Answer Relevance

The evaluation metric, Answer Relevancy, focuses on assessing how pertinent the generated answer is to the given prompt. A lower score is assigned to answers that are incomplete or contain redundant information and higher scores indicate better relevancy. This metric is computed using the question, the context and the answer.

The Answer Relevancy is defined as the mean cosine similartiy of the original question to a number of artifical questions, which where generated (reverse engineered) based on the answer:

\[\text{answer relevancy} = \frac{1}{N} \sum_{i=1}^{N} cos(E_{g_i}, E_o)\]
\[\text{answer relevancy} = \frac{1}{N} \sum_{i=1}^{N} \frac{E_{g_i} \cdot E_o}{\|E_{g_i}\|\|E_o\|}\]

Where:

  • \(E_{g_i}\) is the embedding of the generated question \(i\).

  • \(E_o\) is the embedding of the original question.

  • \(N\) is the number of generated questions, which is 3 default.

Please note, that eventhough in practice the score will range between 0 and 1 most of the time, this is not mathematically guranteed, due to the nature of the cosine similarity ranging from -1 to 1.

Note

This is reference free metric. If you’re looking to compare ground truth answer with generated answer refer to answer_correctness

An answer is deemed relevant when it directly and appropriately addresses the original question. Importantly, our assessment of answer relevance does not consider factuality but instead penalizes cases where the answer lacks completeness or contains redundant details. To calculate this score, the LLM is prompted to generate an appropriate question for the generated answer multiple times, and the mean cosine similarity between these generated questions and the original question is measured. The underlying idea is that if the generated answer accurately addresses the initial question, the LLM should be able to generate questions from the answer that align with the original question.

Hint

Question: Where is France and what is it’s capital?

Low relevance answer: France is in western Europe.

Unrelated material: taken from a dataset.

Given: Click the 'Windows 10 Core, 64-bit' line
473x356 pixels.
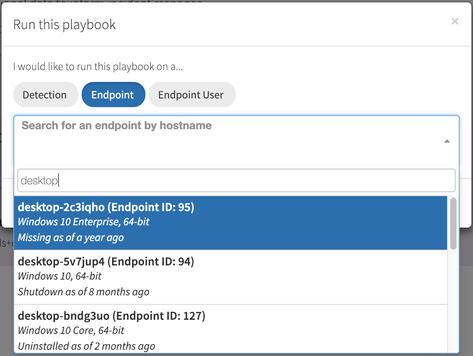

High relevance answer: France is in western Europe and Paris is its capital.

Example

Answer relevancy
from datasets import Dataset 
from ragas.metrics import answer_relevancy
from ragas import evaluate

data_samples = {
    'question': ['When was the first super bowl?', 'Who won the most super bowls?'],
    'answer': ['The first superbowl was held on Jan 15, 1967', 'The most super bowls have been won by The New England Patriots'],
    'contexts' : [['The First AFL–NFL World Championship Game was an American football game played on January 15, 1967, at the Los Angeles Memorial Coliseum in Los Angeles,'], 
    ['The Green Bay Packers...Green Bay, Wisconsin.','The Packers compete...Football Conference']],
}
dataset = Dataset.from_dict(data_samples)
score = evaluate(dataset,metrics=[answer_relevancy])
score.to_pandas()

Calculation

To calculate the relevance of the answer to the given question, we follow two steps:

  • Step 1: Reverse-engineer ‘n’ variants of the question from the generated answer using a Large Language Model (LLM). For instance, for the first answer, the LLM might generate the following possible questions:

    • Question 1: “In which part of Europe is France located?”

    • Question 2: “What is the geographical location of France within Europe?”

    • Question 3: “Can you identify the region of Europe where France is situated?”

  • Step 2: Calculate the mean cosine similarity between the generated questions and the actual question.

The underlying concept is that if the answer correctly addresses the question, it is highly probable that the original question can be reconstructed solely from the answer.